## Stored data

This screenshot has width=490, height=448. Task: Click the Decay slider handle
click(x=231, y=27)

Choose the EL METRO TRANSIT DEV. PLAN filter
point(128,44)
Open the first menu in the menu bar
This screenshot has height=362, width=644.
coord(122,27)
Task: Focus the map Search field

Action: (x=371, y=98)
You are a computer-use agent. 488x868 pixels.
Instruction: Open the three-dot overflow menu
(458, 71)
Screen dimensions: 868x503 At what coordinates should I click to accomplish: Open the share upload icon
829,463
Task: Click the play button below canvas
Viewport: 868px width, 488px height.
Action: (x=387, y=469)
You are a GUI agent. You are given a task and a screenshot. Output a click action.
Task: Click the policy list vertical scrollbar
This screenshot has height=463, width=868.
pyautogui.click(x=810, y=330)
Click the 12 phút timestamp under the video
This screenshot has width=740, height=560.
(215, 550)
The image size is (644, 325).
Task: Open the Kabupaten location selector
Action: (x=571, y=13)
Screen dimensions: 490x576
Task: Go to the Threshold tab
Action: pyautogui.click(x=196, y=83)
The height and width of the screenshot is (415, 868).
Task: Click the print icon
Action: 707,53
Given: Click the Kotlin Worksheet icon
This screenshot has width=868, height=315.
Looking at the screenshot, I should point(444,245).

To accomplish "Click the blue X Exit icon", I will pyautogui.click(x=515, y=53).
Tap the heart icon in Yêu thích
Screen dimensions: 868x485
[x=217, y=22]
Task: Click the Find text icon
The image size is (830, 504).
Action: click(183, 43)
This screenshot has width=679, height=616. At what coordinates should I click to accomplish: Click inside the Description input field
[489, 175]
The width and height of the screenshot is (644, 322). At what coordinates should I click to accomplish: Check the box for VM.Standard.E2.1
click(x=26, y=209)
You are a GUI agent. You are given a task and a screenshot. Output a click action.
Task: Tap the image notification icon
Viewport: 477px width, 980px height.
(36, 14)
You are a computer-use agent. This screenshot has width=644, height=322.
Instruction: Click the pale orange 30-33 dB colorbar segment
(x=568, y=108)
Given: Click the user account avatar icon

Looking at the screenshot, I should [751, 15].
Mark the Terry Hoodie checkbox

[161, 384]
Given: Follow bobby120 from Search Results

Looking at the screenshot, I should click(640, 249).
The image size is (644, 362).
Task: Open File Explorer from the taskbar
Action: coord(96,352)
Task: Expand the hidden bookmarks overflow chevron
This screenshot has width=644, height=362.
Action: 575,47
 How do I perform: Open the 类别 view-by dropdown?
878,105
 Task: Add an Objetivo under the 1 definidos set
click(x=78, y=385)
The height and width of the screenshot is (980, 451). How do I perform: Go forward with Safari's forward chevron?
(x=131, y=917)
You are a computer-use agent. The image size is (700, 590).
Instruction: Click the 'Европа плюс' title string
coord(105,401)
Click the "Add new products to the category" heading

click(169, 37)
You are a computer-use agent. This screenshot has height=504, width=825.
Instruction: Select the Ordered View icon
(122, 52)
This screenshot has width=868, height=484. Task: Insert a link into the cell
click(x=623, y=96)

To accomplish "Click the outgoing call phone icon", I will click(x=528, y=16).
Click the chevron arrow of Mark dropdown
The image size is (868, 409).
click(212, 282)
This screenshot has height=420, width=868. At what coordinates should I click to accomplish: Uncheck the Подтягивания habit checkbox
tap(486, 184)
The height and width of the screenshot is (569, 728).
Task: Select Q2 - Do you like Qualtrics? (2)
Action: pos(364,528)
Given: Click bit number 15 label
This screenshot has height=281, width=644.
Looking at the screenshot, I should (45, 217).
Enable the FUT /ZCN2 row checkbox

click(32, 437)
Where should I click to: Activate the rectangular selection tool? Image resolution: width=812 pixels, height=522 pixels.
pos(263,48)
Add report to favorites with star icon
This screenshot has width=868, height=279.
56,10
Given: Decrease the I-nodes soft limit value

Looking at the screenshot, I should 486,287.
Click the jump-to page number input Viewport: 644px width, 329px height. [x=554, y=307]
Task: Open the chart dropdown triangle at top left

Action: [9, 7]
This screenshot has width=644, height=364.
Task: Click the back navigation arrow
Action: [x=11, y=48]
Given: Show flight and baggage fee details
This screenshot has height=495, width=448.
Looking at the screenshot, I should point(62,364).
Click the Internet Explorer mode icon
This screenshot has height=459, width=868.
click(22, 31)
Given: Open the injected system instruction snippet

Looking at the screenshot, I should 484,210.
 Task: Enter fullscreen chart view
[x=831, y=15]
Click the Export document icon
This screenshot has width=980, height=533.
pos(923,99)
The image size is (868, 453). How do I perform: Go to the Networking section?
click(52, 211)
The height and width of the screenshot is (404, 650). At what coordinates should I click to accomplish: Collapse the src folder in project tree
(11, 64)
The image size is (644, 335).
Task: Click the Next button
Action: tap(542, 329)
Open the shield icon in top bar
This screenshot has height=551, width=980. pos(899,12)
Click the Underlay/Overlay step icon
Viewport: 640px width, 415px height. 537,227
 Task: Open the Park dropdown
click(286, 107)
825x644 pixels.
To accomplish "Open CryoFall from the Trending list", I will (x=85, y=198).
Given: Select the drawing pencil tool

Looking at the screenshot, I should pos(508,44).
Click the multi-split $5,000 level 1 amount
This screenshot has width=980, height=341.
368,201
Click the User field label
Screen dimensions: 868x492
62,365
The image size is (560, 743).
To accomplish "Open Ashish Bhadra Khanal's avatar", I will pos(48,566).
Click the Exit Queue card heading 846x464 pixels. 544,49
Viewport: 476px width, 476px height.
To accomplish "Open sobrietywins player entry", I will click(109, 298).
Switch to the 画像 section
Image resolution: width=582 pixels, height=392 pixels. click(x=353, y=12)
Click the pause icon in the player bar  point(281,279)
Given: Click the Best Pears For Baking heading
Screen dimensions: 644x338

## What you will do
Of the lines above, retype only those from the line containing "This screenshot has width=868, height=315." through the line containing "Task: Click the Find text icon", including both, exactly.

## Written answer
This screenshot has width=868, height=315.
Looking at the screenshot, I should point(444,245).

To accomplish "Click the blue X Exit icon", I will pyautogui.click(x=515, y=53).
Tap the heart icon in Yêu thích
Screen dimensions: 868x485
[x=217, y=22]
Task: Click the Find text icon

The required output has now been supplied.